— М-м, в ближайшее время — нет, — признается Сэм. Он пребывает в некотором замешательстве. — Извини, дружище. Как я понимаю, заговор против Фанни Таррант провалился.

— Да.

— А Питер Ривз из "Кроникл" связывался с тобой?

— Да.

— Его что, не заинтересовало твое предложение?

— Отчего же, заинтересовало. Но самое компрометирующее, что я смог узнать о Фанни Таррант, это что она училась в монастырской, а не в государственной школе; что она сожительствует с молодым человеком по имени Крайтон; и что на плече у нее татуировка в виде бабочки с инициалами бывшего рок-музыканта. Согласись, для сокрушительного удара по репутации маловато взрывчатки.

— Зато, как я слышал, ты ей предоставил ее предостаточно.

— Не я. Элинор.

— Эй, брось, Адриан, будь честен. Это ведь тырассказал ей о нашей троице в университете.

— Но не для записи.

— А зачем вообще было рассказывать?

— Чтобы отделаться малой кровью.

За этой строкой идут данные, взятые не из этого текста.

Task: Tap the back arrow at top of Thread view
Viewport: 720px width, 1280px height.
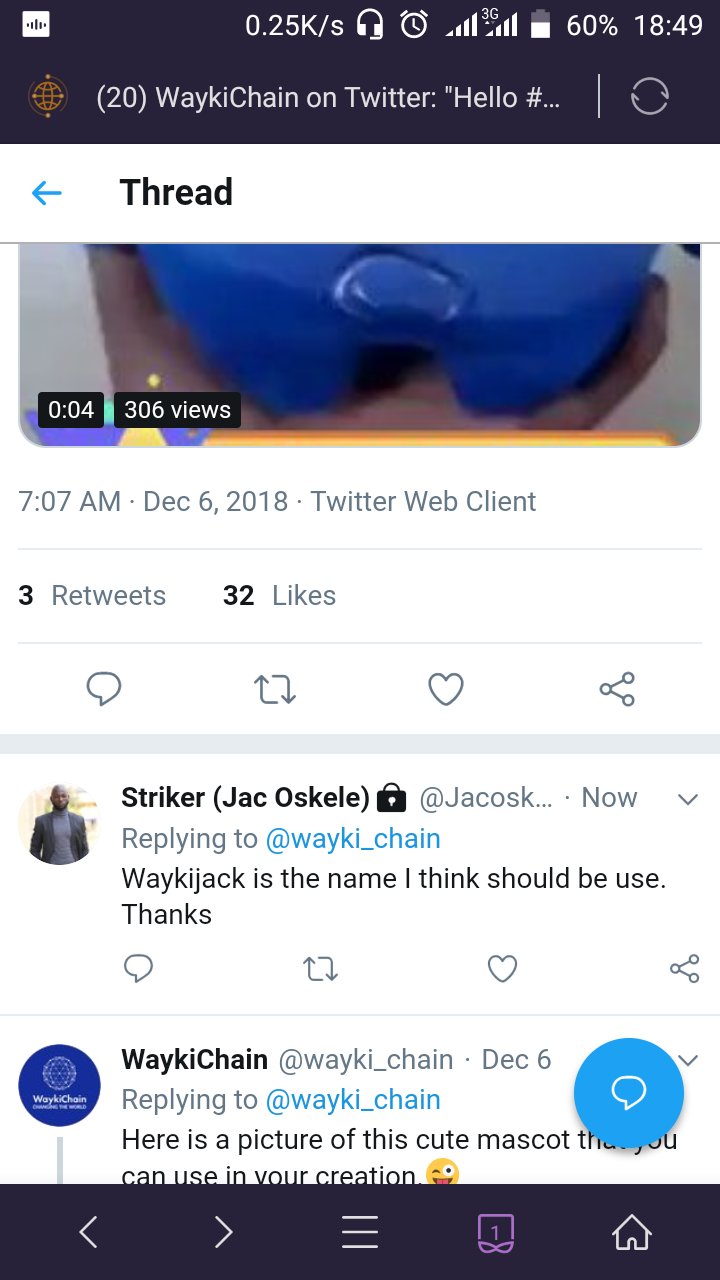Action: (x=46, y=192)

Она взяла след…

— Ну, а сауна зачем?

Адриан какое-то время хранит молчание.

— Сам не знаю, — наконец говорит он.

—  Сам не знаешь?

— Это было под влиянием минуты. Кажется, я подумал, что, если поражу ее чем-то совершенно неожиданным, она может проговориться.

— Ты что, серьезно отнесся к затее с двойным интервью? — не верит Сэм.

— Тебя это, кажется, удивляет?

— Ну, честно говоря, я потрясен тем, что ты пошел до конца. Почему же ты не сообщил мне? — Адриан молчит. — Ты не давал знать о себе, и я решил, что по некотором размышлении ты отказался. Жаль, что это не так.

— Жаль — тебе?

— Ну да, кашу ведь я заварил. Сознаю ответственность.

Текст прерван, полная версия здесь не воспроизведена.